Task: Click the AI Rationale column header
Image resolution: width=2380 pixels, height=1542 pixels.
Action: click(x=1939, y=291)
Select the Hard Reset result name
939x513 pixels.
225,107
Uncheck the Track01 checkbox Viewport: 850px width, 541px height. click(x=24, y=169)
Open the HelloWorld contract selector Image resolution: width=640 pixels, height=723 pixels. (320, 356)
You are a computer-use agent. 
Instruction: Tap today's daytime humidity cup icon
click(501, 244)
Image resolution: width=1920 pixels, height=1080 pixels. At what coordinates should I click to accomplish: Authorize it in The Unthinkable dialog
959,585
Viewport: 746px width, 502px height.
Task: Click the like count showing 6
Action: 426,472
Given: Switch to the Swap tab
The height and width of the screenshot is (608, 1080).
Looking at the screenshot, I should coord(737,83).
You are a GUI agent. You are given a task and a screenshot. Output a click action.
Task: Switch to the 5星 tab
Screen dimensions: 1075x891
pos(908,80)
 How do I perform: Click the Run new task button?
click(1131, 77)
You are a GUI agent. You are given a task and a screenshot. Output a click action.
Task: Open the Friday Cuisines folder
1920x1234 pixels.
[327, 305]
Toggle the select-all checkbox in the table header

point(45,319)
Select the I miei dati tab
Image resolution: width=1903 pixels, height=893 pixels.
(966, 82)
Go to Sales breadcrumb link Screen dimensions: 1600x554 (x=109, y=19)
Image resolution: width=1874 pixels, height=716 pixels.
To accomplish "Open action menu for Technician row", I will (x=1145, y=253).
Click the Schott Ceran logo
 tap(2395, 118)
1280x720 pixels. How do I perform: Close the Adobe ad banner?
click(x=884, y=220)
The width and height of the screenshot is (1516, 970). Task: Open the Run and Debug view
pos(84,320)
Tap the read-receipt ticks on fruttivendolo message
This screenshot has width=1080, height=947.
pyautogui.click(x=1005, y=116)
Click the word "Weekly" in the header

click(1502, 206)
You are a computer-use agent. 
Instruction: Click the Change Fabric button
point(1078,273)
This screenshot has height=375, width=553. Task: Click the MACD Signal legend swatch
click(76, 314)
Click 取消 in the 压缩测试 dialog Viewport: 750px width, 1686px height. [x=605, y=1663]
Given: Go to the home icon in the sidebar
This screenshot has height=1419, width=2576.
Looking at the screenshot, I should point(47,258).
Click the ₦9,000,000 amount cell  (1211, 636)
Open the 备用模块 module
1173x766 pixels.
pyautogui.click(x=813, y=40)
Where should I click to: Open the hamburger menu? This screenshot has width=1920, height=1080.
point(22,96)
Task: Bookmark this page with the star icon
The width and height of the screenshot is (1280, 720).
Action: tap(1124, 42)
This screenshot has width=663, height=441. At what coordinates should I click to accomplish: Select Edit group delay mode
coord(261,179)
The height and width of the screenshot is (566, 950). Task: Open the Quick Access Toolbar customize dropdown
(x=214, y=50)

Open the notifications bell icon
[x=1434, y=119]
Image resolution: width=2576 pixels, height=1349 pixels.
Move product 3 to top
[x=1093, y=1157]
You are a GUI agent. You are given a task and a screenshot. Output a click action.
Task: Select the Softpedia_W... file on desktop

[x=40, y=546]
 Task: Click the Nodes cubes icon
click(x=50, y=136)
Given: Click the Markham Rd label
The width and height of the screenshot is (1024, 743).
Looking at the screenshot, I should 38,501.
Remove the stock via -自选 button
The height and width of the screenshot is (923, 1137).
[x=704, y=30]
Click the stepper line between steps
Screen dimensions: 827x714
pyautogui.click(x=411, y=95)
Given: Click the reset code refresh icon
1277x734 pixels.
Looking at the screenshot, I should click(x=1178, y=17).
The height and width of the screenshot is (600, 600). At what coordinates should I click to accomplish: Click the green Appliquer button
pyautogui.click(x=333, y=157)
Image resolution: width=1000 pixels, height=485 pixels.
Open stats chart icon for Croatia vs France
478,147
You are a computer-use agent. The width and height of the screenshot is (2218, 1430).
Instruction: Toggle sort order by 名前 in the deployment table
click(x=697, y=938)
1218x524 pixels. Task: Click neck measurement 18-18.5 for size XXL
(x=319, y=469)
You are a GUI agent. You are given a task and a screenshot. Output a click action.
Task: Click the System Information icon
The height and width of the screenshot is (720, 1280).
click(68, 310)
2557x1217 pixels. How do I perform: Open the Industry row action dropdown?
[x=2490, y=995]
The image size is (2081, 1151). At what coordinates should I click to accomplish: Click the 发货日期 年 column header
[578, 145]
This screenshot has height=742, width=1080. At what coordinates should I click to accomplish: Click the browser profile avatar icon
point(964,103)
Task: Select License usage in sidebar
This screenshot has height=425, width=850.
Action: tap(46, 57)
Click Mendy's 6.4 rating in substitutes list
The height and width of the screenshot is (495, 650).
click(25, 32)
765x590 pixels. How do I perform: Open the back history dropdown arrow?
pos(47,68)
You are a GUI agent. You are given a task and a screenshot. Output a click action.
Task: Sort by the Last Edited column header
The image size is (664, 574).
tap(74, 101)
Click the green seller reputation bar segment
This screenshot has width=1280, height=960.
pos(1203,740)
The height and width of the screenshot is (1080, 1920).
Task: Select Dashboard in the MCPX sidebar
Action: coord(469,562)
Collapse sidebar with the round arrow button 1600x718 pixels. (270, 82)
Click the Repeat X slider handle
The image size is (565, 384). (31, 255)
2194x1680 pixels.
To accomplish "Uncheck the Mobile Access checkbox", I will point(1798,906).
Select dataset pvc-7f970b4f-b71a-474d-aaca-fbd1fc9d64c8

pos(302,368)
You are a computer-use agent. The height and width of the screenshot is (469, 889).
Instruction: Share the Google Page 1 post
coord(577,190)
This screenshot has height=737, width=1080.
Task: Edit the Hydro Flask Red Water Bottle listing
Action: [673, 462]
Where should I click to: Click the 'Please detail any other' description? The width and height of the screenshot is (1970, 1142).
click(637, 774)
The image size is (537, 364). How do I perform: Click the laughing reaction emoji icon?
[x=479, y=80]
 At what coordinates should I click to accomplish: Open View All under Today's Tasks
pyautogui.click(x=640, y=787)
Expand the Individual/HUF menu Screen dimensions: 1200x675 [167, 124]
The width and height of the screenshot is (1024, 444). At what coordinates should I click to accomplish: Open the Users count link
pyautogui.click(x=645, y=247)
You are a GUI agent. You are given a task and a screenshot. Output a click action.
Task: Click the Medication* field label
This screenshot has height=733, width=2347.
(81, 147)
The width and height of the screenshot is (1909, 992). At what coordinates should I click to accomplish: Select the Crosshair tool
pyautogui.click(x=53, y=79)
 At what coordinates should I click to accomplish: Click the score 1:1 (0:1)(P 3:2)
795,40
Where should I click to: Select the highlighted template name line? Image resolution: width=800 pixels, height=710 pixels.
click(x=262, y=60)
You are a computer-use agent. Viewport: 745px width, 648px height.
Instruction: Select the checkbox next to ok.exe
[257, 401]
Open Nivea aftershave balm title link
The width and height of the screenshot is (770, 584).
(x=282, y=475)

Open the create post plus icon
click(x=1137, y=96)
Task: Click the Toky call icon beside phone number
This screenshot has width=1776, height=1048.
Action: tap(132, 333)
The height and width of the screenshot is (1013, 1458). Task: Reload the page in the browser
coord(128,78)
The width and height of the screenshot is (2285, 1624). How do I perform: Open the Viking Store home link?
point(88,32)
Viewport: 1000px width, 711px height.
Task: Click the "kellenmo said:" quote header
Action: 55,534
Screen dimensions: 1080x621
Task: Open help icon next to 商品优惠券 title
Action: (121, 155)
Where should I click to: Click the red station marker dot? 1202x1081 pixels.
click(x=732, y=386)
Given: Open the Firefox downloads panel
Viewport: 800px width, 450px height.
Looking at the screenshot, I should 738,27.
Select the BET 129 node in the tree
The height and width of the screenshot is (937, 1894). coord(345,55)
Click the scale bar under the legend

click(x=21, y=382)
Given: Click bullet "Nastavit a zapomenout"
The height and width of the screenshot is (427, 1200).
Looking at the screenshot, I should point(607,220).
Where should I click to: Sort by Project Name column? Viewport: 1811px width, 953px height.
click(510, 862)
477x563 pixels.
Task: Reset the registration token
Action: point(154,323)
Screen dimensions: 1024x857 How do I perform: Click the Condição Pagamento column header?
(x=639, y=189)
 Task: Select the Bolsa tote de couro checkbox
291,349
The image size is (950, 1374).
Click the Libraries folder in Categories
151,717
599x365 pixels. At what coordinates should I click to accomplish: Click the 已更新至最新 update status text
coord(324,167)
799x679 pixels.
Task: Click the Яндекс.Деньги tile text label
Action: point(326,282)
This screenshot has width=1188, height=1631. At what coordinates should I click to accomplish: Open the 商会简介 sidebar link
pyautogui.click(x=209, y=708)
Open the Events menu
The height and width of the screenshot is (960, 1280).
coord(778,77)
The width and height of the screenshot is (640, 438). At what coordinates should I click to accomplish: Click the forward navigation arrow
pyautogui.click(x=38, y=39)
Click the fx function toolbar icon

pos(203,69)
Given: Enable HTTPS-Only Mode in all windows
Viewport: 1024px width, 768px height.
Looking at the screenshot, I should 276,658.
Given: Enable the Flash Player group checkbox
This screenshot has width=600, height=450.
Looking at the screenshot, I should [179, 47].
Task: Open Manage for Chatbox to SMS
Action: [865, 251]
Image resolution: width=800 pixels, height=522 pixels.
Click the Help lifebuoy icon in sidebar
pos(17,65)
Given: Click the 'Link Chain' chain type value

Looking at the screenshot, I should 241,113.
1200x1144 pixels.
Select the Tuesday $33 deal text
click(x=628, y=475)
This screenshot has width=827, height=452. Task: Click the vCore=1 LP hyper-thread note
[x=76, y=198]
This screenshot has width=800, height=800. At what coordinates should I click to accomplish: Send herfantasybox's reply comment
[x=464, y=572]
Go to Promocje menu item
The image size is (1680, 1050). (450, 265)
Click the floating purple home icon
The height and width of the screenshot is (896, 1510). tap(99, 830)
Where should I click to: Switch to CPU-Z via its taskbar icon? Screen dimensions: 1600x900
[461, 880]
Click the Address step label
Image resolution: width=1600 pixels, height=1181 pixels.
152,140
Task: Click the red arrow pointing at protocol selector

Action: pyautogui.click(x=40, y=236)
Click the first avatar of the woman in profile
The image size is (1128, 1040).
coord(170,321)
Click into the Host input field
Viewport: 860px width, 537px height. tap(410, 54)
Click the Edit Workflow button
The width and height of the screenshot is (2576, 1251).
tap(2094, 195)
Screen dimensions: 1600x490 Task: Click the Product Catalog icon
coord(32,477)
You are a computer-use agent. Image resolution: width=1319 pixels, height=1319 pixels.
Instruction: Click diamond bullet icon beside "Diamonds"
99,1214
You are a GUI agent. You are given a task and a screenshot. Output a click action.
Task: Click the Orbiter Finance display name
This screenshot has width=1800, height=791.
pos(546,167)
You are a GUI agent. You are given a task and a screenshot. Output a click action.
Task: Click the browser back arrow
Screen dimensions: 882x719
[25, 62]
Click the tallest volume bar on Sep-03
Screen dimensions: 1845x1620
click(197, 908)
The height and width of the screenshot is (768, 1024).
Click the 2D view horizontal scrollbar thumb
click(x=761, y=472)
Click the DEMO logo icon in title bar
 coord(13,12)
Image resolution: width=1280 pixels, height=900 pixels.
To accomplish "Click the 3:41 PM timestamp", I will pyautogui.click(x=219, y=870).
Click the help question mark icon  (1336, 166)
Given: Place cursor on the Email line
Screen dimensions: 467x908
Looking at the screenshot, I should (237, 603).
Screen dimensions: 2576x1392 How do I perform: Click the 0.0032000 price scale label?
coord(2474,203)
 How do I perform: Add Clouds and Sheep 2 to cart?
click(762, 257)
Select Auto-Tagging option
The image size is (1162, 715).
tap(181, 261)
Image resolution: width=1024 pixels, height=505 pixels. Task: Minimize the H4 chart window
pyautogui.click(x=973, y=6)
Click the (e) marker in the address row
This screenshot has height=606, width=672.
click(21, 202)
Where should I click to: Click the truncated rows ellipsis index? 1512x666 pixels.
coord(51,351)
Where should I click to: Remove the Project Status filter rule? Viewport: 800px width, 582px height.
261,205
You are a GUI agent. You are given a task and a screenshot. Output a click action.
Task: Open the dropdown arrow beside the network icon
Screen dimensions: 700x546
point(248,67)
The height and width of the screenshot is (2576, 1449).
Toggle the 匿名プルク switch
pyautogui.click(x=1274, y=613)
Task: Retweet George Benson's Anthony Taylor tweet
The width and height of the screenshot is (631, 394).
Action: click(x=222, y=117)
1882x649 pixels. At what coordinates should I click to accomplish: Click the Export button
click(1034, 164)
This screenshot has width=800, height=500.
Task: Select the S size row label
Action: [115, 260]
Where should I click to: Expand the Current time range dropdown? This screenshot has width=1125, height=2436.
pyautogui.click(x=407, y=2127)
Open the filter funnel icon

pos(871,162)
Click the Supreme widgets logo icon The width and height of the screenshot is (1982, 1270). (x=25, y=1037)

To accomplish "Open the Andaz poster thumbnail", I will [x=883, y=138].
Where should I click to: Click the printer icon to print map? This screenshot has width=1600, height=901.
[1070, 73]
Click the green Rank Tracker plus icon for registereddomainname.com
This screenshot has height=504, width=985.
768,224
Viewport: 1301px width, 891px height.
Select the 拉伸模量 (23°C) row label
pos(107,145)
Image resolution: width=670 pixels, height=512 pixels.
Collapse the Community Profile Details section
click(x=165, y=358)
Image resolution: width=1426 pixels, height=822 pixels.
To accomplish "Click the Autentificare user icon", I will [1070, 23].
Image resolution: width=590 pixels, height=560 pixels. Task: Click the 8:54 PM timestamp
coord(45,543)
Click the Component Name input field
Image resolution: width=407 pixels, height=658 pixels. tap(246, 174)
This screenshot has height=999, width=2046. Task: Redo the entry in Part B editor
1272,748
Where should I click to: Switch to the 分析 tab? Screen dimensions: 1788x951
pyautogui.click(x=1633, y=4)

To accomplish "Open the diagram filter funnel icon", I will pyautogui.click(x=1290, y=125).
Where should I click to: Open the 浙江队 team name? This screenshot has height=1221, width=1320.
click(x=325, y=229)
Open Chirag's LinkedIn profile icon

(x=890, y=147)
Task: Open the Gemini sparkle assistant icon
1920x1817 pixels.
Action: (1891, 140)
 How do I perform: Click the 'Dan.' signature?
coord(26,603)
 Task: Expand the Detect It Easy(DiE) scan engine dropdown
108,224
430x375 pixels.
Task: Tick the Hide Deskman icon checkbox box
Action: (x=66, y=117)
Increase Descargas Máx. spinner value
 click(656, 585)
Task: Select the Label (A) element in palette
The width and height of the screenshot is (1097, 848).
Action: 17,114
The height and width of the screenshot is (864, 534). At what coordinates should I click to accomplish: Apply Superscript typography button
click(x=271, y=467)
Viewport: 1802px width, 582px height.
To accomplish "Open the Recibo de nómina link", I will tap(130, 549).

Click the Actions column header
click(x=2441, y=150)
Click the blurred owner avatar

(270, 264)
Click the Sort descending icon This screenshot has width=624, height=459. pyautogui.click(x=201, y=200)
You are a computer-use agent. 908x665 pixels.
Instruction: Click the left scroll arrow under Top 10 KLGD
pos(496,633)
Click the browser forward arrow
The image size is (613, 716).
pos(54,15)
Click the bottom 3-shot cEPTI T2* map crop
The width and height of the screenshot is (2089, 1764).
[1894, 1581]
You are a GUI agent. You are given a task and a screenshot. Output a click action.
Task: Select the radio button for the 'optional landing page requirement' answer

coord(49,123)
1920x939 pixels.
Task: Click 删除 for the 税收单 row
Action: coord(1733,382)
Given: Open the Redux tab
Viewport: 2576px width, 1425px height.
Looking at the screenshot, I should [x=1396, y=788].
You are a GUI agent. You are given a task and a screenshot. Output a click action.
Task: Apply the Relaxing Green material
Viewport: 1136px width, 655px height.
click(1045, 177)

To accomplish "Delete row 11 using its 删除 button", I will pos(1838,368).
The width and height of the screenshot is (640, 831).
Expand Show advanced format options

» YOUR INSTRUCTIONS: Give the lines as a numbered list, leaving out blank lines, from the one containing "How do I perform: Click the Run" through the one containing "Looking at the screenshot, I should point(47,258).", inclusive.

» FULL RESPONSE:
1.  How do I perform: Click the Run new task button?
2. click(1131, 77)
3. You are a GUI agent. You are given a task and a screenshot. Output a click action.
4. Task: Open the Friday Cuisines folder
5. 1920x1234 pixels.
6. [327, 305]
7. Toggle the select-all checkbox in the table header
8. point(45,319)
9. Select the I miei dati tab
10. Image resolution: width=1903 pixels, height=893 pixels.
11. (966, 82)
12. Go to Sales breadcrumb link Screen dimensions: 1600x554 (x=109, y=19)
13. Image resolution: width=1874 pixels, height=716 pixels.
14. To accomplish "Open action menu for Technician row", I will (x=1145, y=253).
15. Click the Schott Ceran logo
16.  tap(2395, 118)
17. 1280x720 pixels. How do I perform: Close the Adobe ad banner?
18. click(x=884, y=220)
19. The width and height of the screenshot is (1516, 970). Task: Open the Run and Debug view
20. pos(84,320)
21. Tap the read-receipt ticks on fruttivendolo message
22. This screenshot has width=1080, height=947.
23. pyautogui.click(x=1005, y=116)
24. Click the word "Weekly" in the header
25. click(1502, 206)
26. You are a computer-use agent. 
27. Instruction: Click the Change Fabric button
28. point(1078,273)
29. This screenshot has height=375, width=553. Task: Click the MACD Signal legend swatch
30. click(76, 314)
31. Click 取消 in the 压缩测试 dialog Viewport: 750px width, 1686px height. [x=605, y=1663]
32. Given: Go to the home icon in the sidebar
33. This screenshot has height=1419, width=2576.
34. Looking at the screenshot, I should point(47,258).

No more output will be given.